The Chase: Part Four

(…and more…)

Part Four: The Chase

The plan had gone well, though I had wanted to be a bit closer before being seen.  Every stride helped.  Now, only the chase remained.  The being fell into the trap, cutting back for the high place.

There was no holding back.  I moved as fast as I could.  The being was agile, but I was faster.  It needed to reach the trees and brush to have any chance.  I needed to catch it before that or the chase would be difficult, though not ended.

The open space was good for running.  I could use my full stride to keep up speed without working as hard; and the target remained visible the entire time.  The being started with excellent speed, but experience suggested it would tire quickly.  As the gap between me and the being closed, the angles, speeds and distances helped me see where I might overtake it.  This always came with some uncertainty, yet helped in making a final approach.

The final approach, give or take a few strides, would be just before the trees and brush, where the ground rose up.  It was to my advantage, as the being would need to exert itself slightly more to get to higher ground.  The only danger was making the final approach too quickly; as missing at high speed would give the being a chance to double back, with its superior agility, and costing me the straight line speed advantage.  Slowing just before reaching the being was imperative.  Uncertainties remained.  Beings like this typically fell into two groups, and the fact they reacted entirely differently was a better defense the actual reactions.

The first group fell into a wild panic, staying fixated on their intended escape point and running with all speed; even when the effort itself killed them.  Their only hope was that I would be too slow or make some error in my approach.

The second group were not panicked and making plans of their own.  They had options.  Most commonly, they would make a sudden change in speed or directions immediately before contact.  It only had to be enough to evade once; then they could change direction, with enough time to find shelter or, at worst, extend the chase.

The distance closed quickly.  All that remained was to execute.  All the planning, approaching and chasing would come down to skill, timing, and reflexes.

The ground rose and the being made a sudden great leap, as though it intended to reach the bushes in a final motion.  It made little sense.  Even if it was blind panic, the motion only served to make my task easier.  Often, these things were beyond explanation; though a small part of me regretted the ease of it.  Completing a successful chase, when it was challenging, gave feelings of satisfaction and dominance.  Proving able to chase down a target was a purpose in its own right; more nourishing than the actual meal it yielded.

The leap was too high, and not nearly long enough to escape me.  I slowed until my path matched the beings descent.  In motion through the air, it was lost.

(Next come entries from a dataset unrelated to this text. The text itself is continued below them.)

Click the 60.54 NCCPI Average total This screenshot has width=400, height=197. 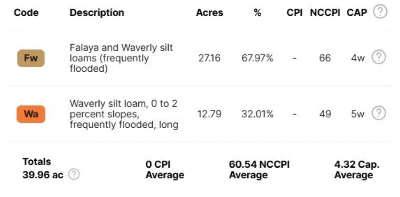pyautogui.click(x=259, y=170)
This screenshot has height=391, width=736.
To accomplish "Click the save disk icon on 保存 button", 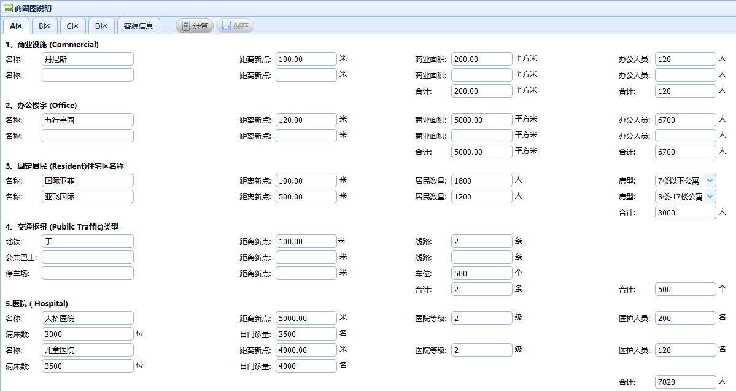I will pyautogui.click(x=226, y=26).
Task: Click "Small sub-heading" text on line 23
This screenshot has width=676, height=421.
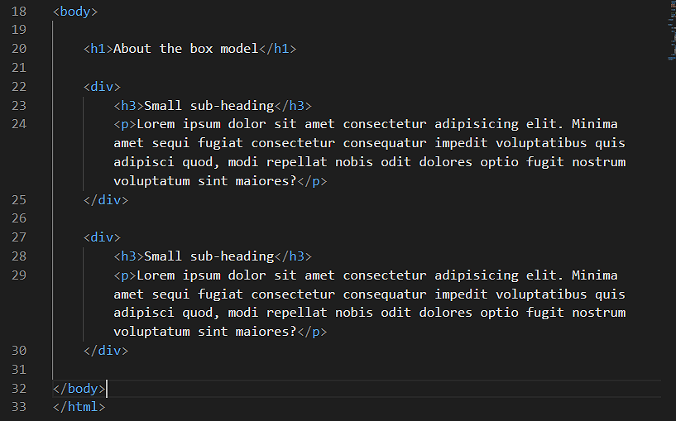Action: (x=209, y=105)
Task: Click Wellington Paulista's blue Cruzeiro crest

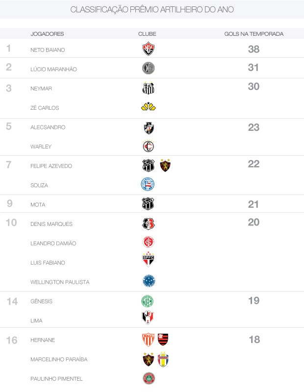Action: point(148,281)
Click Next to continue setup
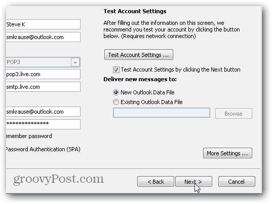 coord(193,182)
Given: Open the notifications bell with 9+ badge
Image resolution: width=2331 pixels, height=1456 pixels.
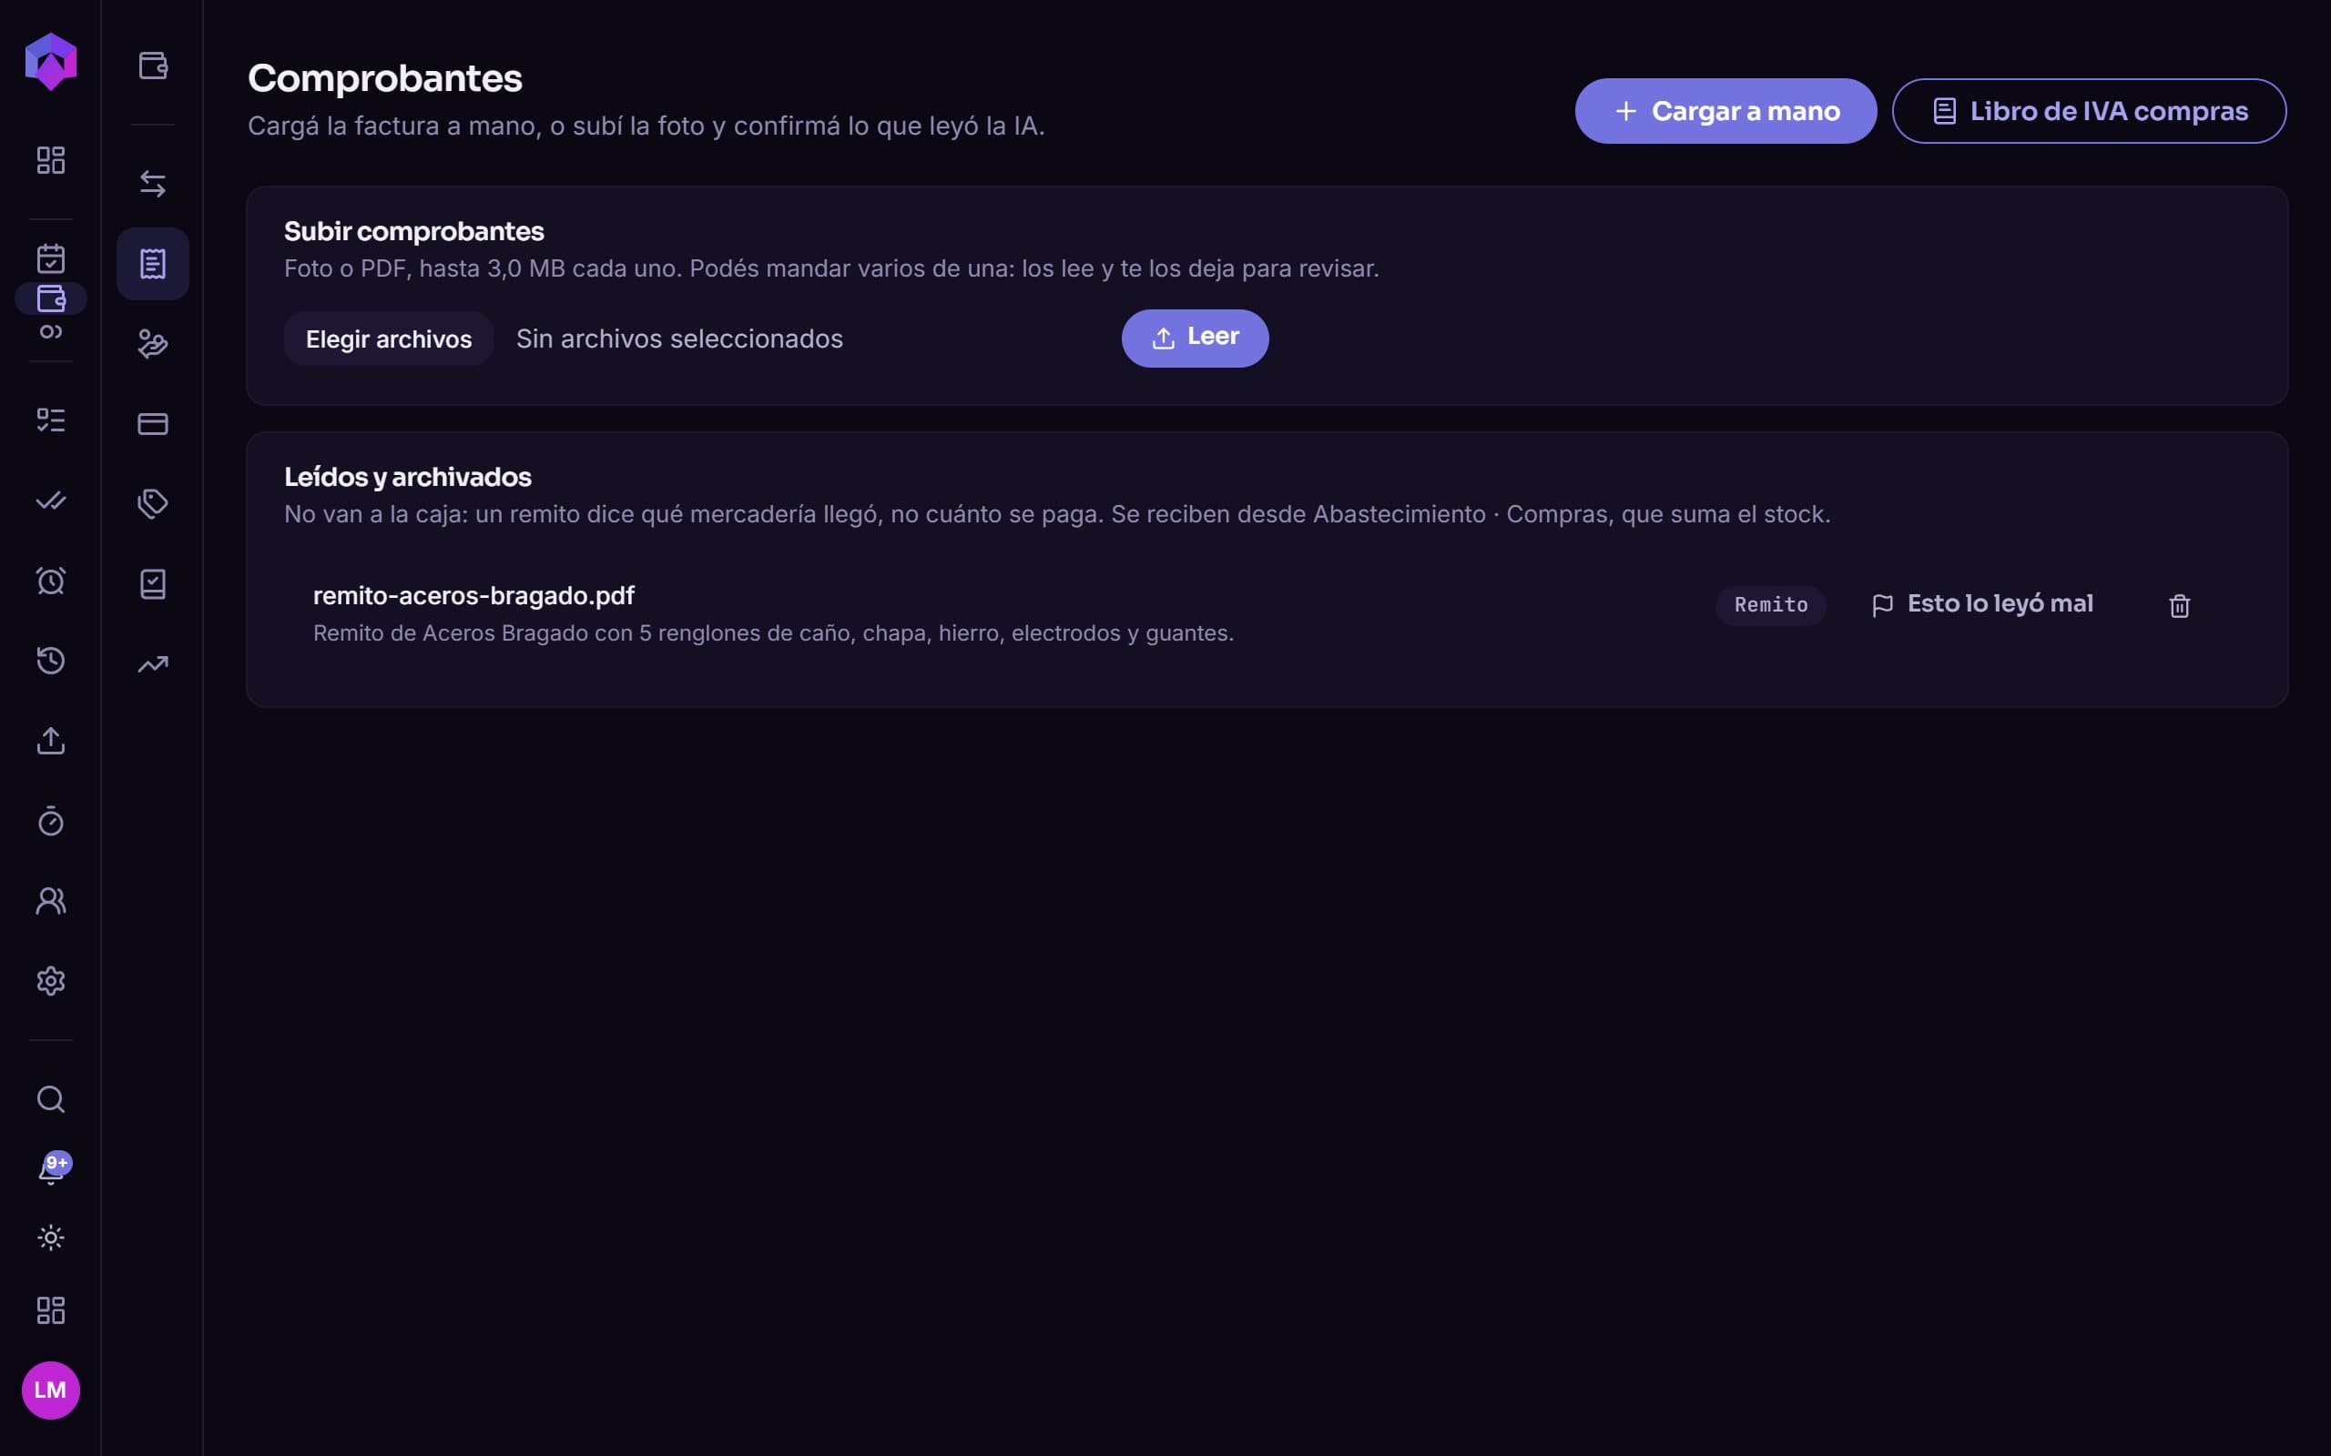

I noticed too late that something pointed, perhaps a tooth, claw or horn, appeared from the upper part of the being.  It had not being there when the being left the ground, but now it was.  I turned late, and was stung with a great pain in my neck.  I twisted away, feeling the point leave my neck.  I lost my footing and fell, tumbling for a moment.  The being stood before me as I regained my feet, and I smelled no fear.  The pointed thing was gone, though I feared it still.  Such a being might make it appear again.  My neck flashed cold before a growing heat began to spread, encompassing me.  I bared my teeth for a moment, only to realize I was falling down.  I was about to sleep without wanting to.